Sophisters, Calculators, and the Economist
In the same article, however, the Economist writes mindlessly about how “the FARC survived the end of the cold war, but at the cost of its ideological purity, by turning to drug-trafficking and kidnapping.” These crimes are apparently less innocent than the usual actions taken by Marxists who gain any measure of power, whether in the Soviet Union, Cambodia, or Cuba: the creation of labor and concentration camp systems, the torture and imprisonment in inhuman conditions of political enemies and complete innocents, and mass executions. The article also leaves out particularly atrocious practices like the targeting of civilians or the use of children as soldiers, described in a Human Rights Watch report here.
FARC’s International Ties: Cuba, Ecuador, and Mexico
It would be a mistake to leave out the century’s worth of international cooperation among communists to place allies and useful idiots in political power through revolution or other means. The FARC and other groups have benefited from these international networks for decades. Some of the better known examples of this kind of subversion are the Communist Internationals, the World Festivals of Youth and Students, and the Tricontinental or OSPAAAL.
One recent instance of a Cuban intelligence official funneling Mexican students sympathetic to the radical Latin American left to a FARC camp in Ecuador, currently led by Castro and Chavez ally Rafael Correa, is reported here by United Press International.
It is also worth noting the rise of powerful narcotraffickers on the Mexican scene, whose targeted bombings combine with recent attacks by a group called the People’s Revolutionary Army against Mexico’s state-run Pemex oil monopoly to create a climate eerily reminiscent of the bad old days in Colombia. Ioan Grillo of Time Magazine reports and suggests the connection here.
FARC and Venezeula’s Hugo Chavez
Jens Glüsing, writing for Der Spiegel International, has a report hinting at the kind of support of Venezuelan dictator Hugo Chavez for the Colombian terrorists:
Chavez admired FARC founder Marulanda and was “downright obsessed” with his strategic skills, says a Colombian intelligence agent. The Venezuelan leader allegedly offered his idol a financial injection of $300 million (€194 million) — the amount Marulanda had estimated it would cost his group to seize control of the government in Bogota.
The Economist writes more extensively on the insight into the FARC’s inner workings gleaned from the e-mails and information seized on the raid that killed Raul Reyes here:
The e-mails show the extent to which the army has the FARC on the run: the secretariat members often complain of their difficulties in communicating with each other.
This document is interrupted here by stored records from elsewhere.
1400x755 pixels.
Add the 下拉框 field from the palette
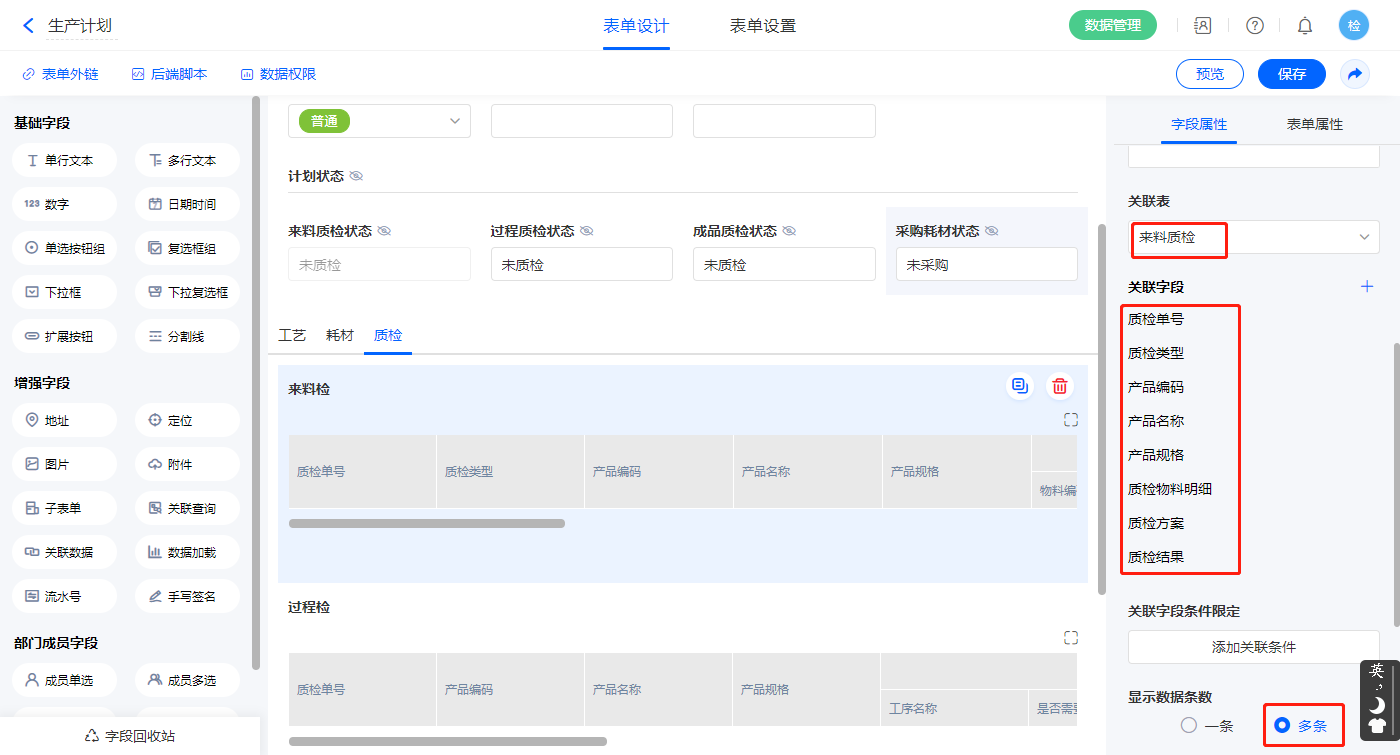pyautogui.click(x=65, y=293)
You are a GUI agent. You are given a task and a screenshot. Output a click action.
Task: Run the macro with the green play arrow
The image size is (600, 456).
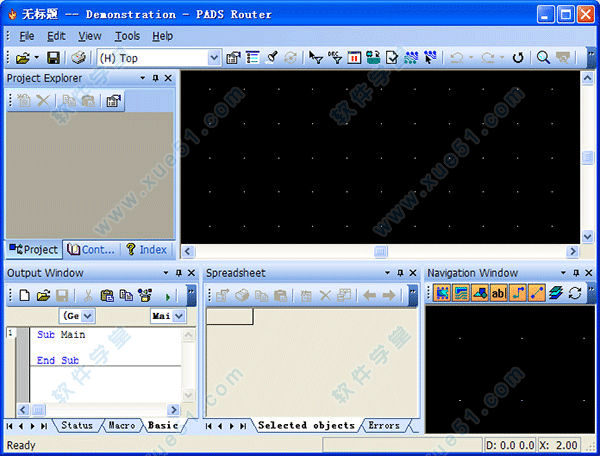167,295
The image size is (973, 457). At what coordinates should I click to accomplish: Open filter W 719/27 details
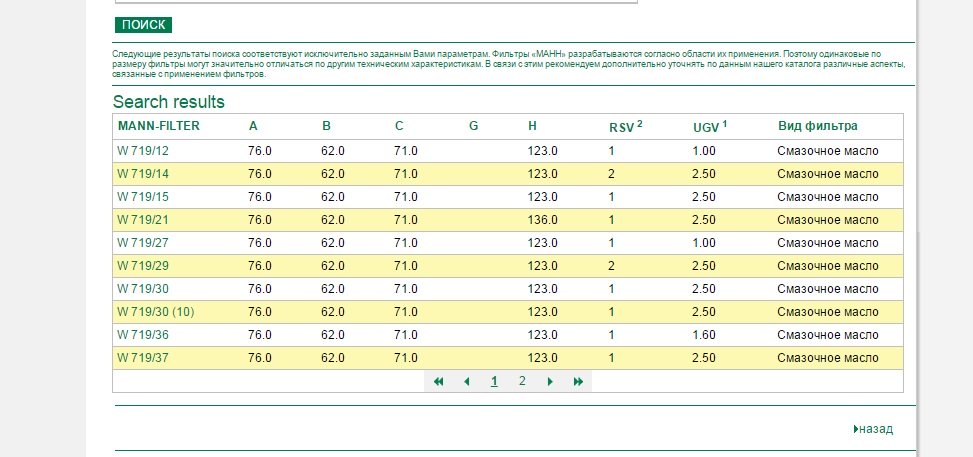[x=143, y=243]
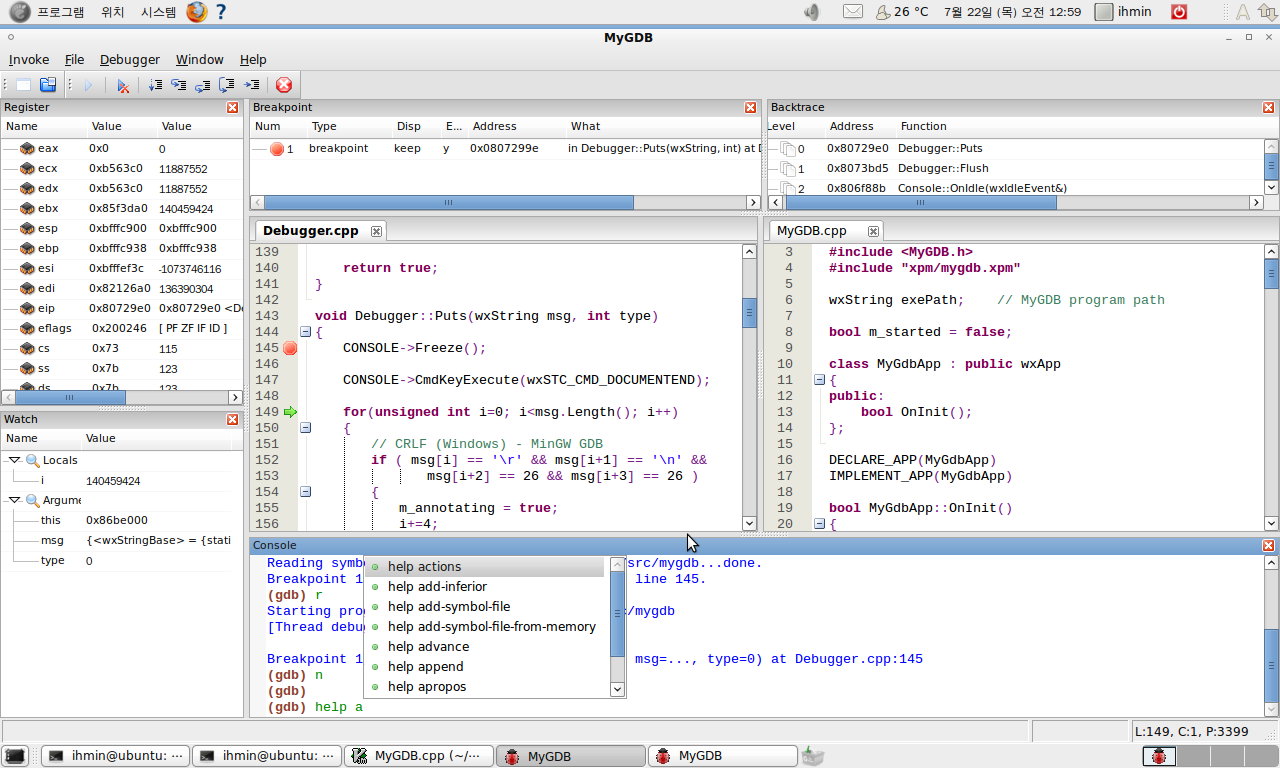Click the Firefox icon in the top panel
Viewport: 1280px width, 768px height.
coord(196,12)
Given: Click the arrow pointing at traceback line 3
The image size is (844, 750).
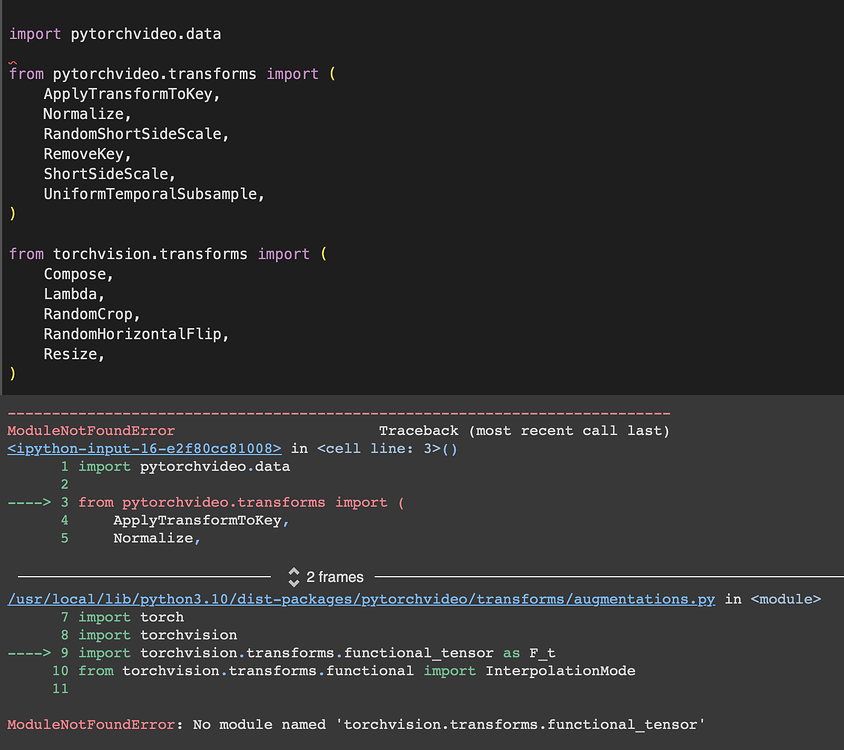Looking at the screenshot, I should coord(28,503).
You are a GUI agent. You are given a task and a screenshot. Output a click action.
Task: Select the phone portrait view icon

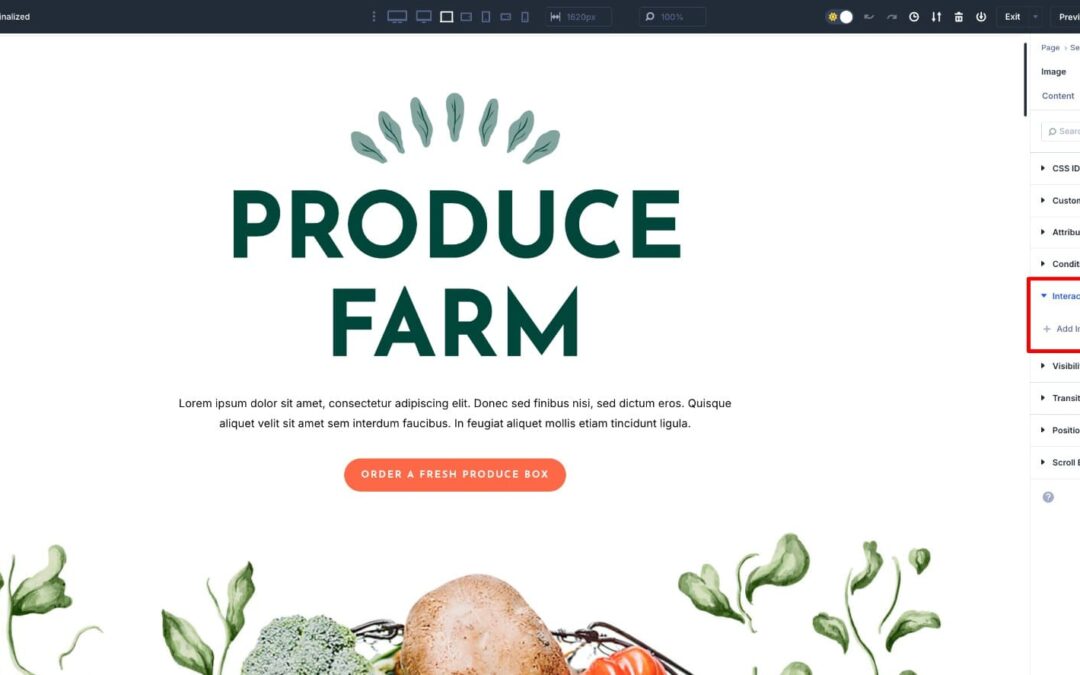click(x=525, y=17)
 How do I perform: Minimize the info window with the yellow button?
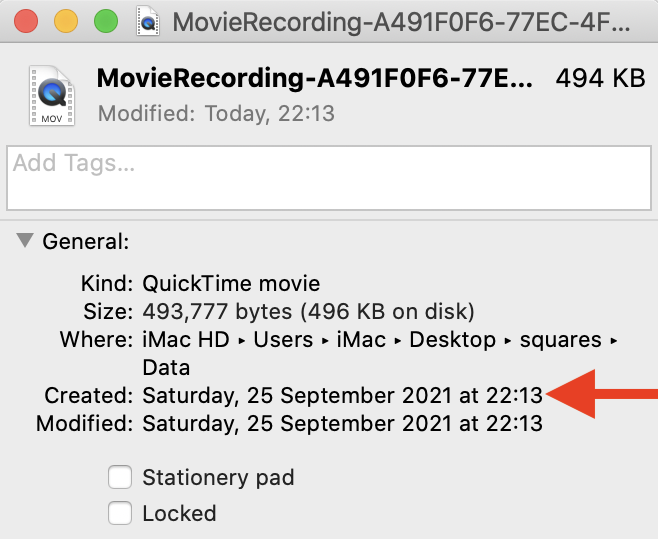pyautogui.click(x=66, y=21)
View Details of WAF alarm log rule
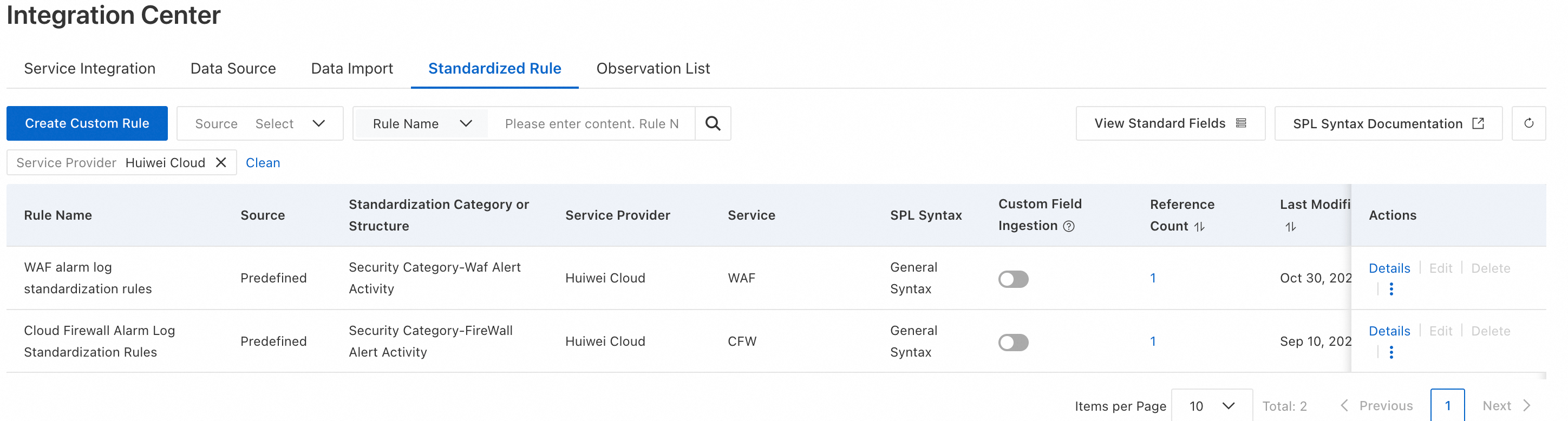 [x=1388, y=268]
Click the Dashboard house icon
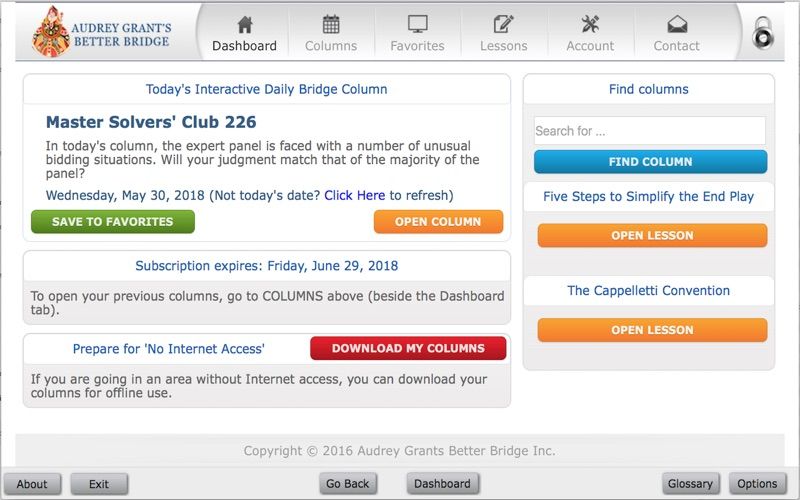The width and height of the screenshot is (800, 500). point(244,24)
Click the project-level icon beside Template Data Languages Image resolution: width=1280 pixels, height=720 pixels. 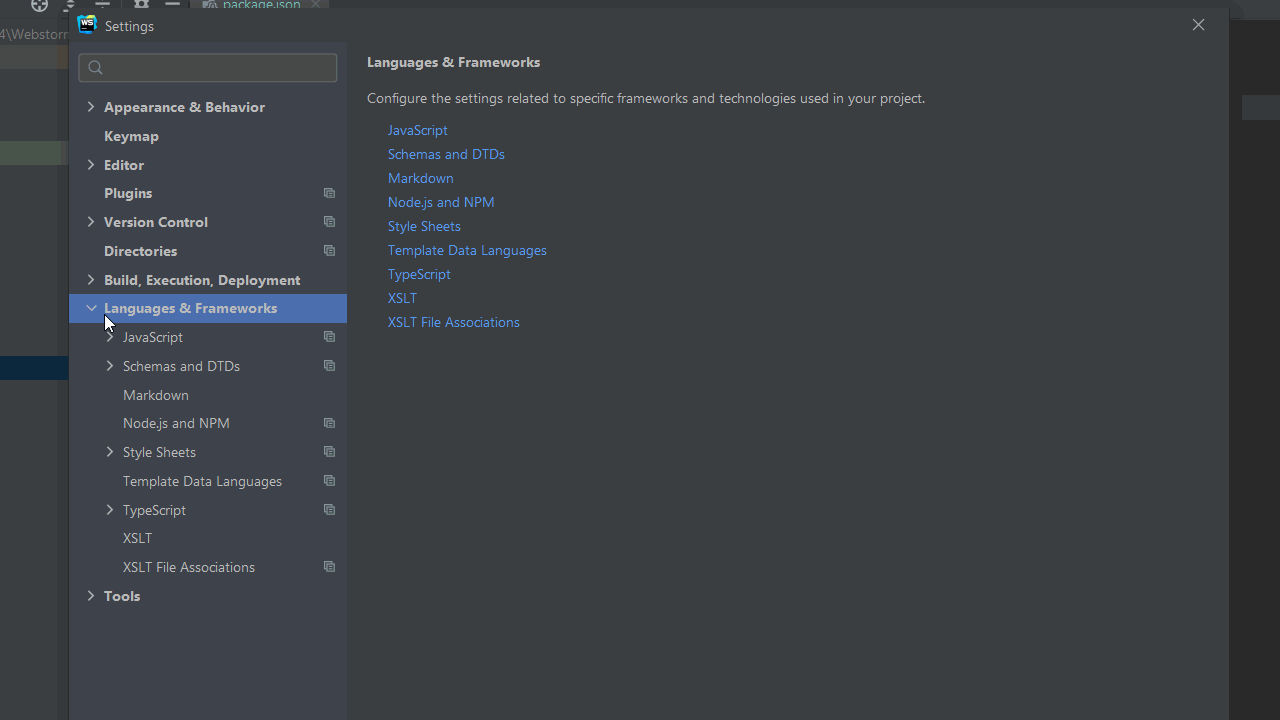[x=329, y=481]
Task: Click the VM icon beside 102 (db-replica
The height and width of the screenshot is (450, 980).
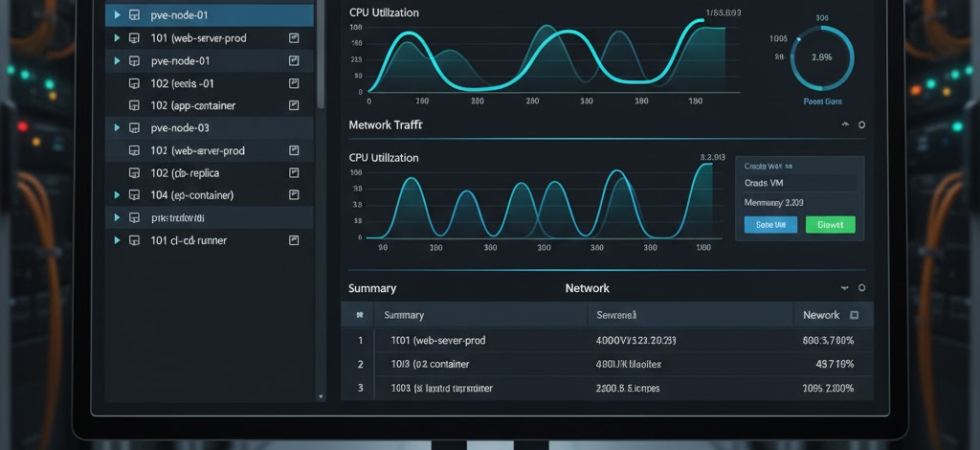Action: click(x=134, y=173)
Days after Mr Reyes was killed another member of the secretariat, Iván Ríos, was murdered by his own bodyguard. This week Mr Ríos’s deputy, Nelly Ávila Moreno (aka “Karina”), surrendered. But the FARC is far from defeated. In an e-mail last August Mr Briceño notes that guerrilla landmines are undermining army morale. Their impact is “very good and we are going to increase them,” he writes.
Nicargua’s Ortega an Unabashed Admirer of Tirofijo
In other news, Nicaragua’s Daniel Ortega, who spouts class warfare rhetoric and praises the half-century of totalitarianism in Cuba and terrorism in Colombia along with Cuba’s Fidel and Raul Castro, Venezuela’s hugo Chavez, Ecuador’s Rafael Correa, and Bolivia’s Evo Morales, could not resist publicly eulogizing the FARC’s founder and longtime leader. The Associated Press via the International Herald Tribune reports on the once-and-future Sandinista leader, who paid tribute to Tirofijo at the 2008 Foro de Sao Paolo in Montevideo, Uruguay. For a quick reminder of Sandinista atrocities committed under Ortega, check this article from Front Page magazine and its references.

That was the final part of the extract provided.